A federal judge has just struck down Trump’s Department of Agriculture (USDA) rule that would have been responsible for removing food stamps benefits for hundreds of thousands of households across the nation.
Since the Covid-19 pandemic began, there has been a 17 percent increase of Americans applying to receive benefits from the Supplemental Nutrition Assistance Program (SNAP).
U.S. District Court Chief Judge Beryl Howell says the proposed rule change by the USDA “radically and abruptly alters decades of regulatory practice, leaving States scrambling and exponentially increasing food insecurity for tens of thousands of Americans.”
This rule change was first introduced in December of last year and was set to go into effect in April of this year but an injunction was placed on the rule so Howell could decide if it should move forward or not.
Back in December of 2019, the Trump administration’s USDA put forth the change that would tighten work requirements and restrict states’ ability to exempt people without dependents from the Supplemental Nutrition Assistance Program’s (SNAP) work requirements. Currently, under SNAP, adults able to work who have no children must work at least 20 hours a week, or else they will lose their benefits. But states with high unemployment rates—7 percent or higher—can waive this requirement. This new rule change would’ve made it much harder for states to waive the work requirement for able-bodied adults between the ages of 18 and 49 without dependents.

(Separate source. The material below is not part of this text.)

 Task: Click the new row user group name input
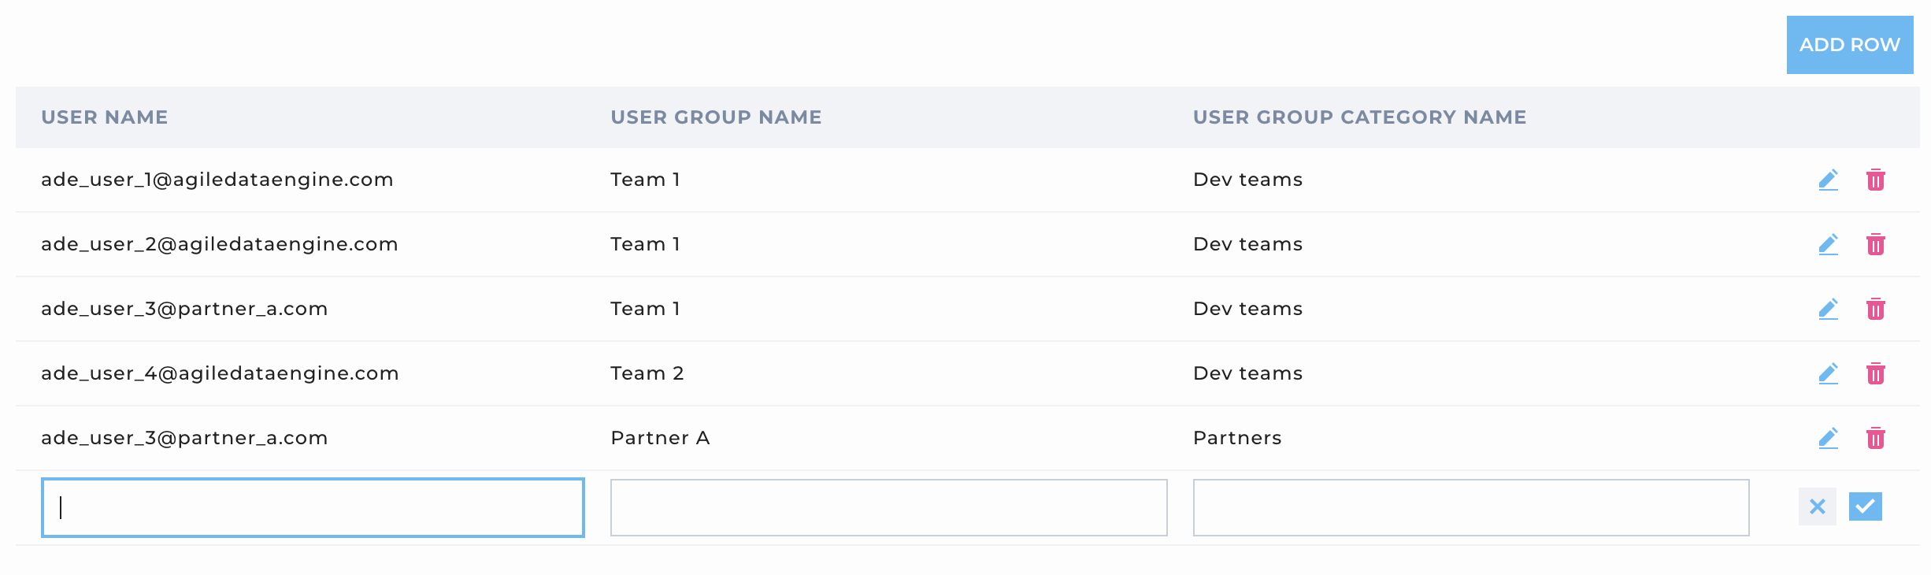tap(888, 507)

At that time, Secretary Sonny Perdue said at the time that the changes were made “in order to restore the dignity of work to a sizable segment of our population and be respectful of the taxpayers who fund the program.”
According to Truthout, the rule, the department suggested, would have removed around 700,000 from SNAP, although many have argued those numbers would have likely been higher.
The judge’s tossing out of the USDA rule won’t have an immediate effect, but she noted that the change in food aid would have taken effect one month after the U.S. public emergency is declared to be over, reports NPR.